Son nom pourrait évoquer quelque dinosaure tout droit sorti du film Jurassic Park. Mais pterocarpus erinaceus n’a rien d’un ptérodactyle reconstitué sur grand écran, à partir de son ADN, afin de donner des frissons aux adolescents. Au sud du Sénégal, cette espèce de bois précieux – appelée, indifféremment, bois de rose ou bois de vène – a longtemps été l’un des trésors secrets des vertes forêts de la Casamance. Trésor écologique s’entend, avant que son exploitation sauvage et son commerce clandestin ne se transforment en un business juteux au carrefour du Sénégal, de la Gambie et de la Chine. Avec, en toile de fond, une rébellion armée qui a vite compris quel intérêt en tirer pour se financer.
Embuscade meurtrière
Le 24 janvier 2022, un accrochage meurtrier est venu rappeler que le conflit ancien dans cette région méridionale du Sénégal ne relevait pas seulement des revendications indépendantistes du Mouvement des forces démocratiques de la Casamance (MFDC). Cette rébellion, qui sévit depuis 40 ans – la plus ancienne d’Afrique -, est aujourd’hui scindée en deux maquis distincts qui entretiennent conjointement un conflit de basse intensité face aux forces armées sénégalaises. Au sud, à la frontière bissau-guinéenne, César Atoute Badiate maintient une pression relative après avoir fait scission avec son frère ennemi, l’incontrôlable Salif Sadio, puis avoir opté pour un cessez-le-feu.
Au nord, dans la zone qui jouxte la frontière gambienne, ce dernier reste, lui, actif militairement. C’est entre les rebelles emmenés par Salif Sadio et les « Diambars » (le surnom des soldats sénégalais) qu’a eu lieu le récent accrochage à l’origine d’un possible virage dans le conflit. Quatre militaires sénégalais y ont trouvé la mort tandis que sept autres ont été provisoirement retenus en otages. Et au cours des mois suivants, une offensive de l’armée sénégalaise a traduit l’intention de Dakar d’en finir avec cette rébellion qui se voudrait irréductible.
Au lendemain de l’affaire, le 25 janvier 2022, un communiqué de presse de la Direction des relations publiques des armées (Dirpa) vient lever une zone d’ombre sur le casus belli.
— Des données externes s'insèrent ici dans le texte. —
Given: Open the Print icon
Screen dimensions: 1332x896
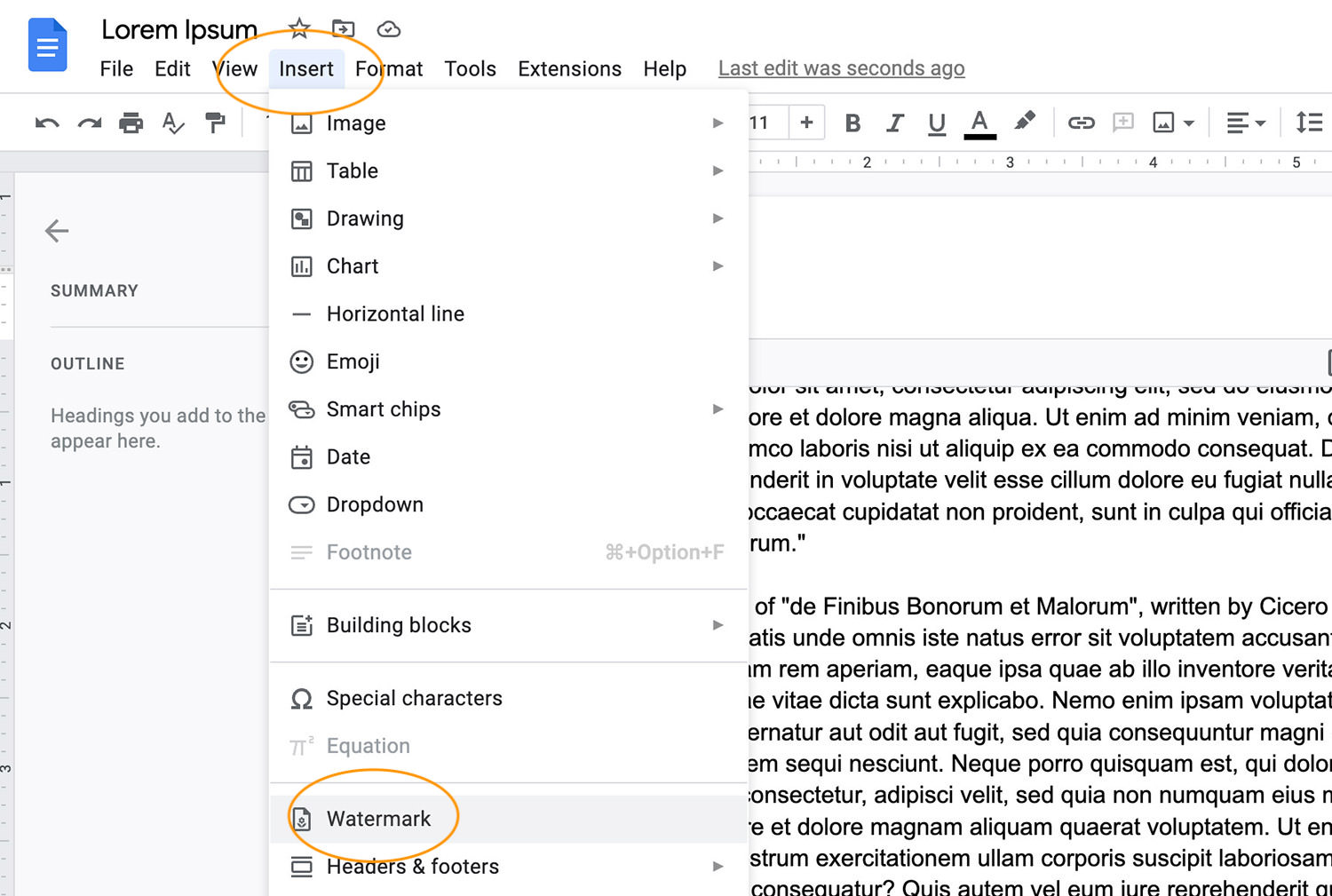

Signé du lieutenant-colonel Saliou Ngom, celui-ci indique que l’échange de coups de feu survenu la veille s’est déroulé « en Gambie, au sud de Bwiam […], dans le cadre d’une action de sécurisation et de lutte contre les trafics illicites, notamment contre l’exploitation criminelle du bois sur la frange frontalière avec la Gambie ».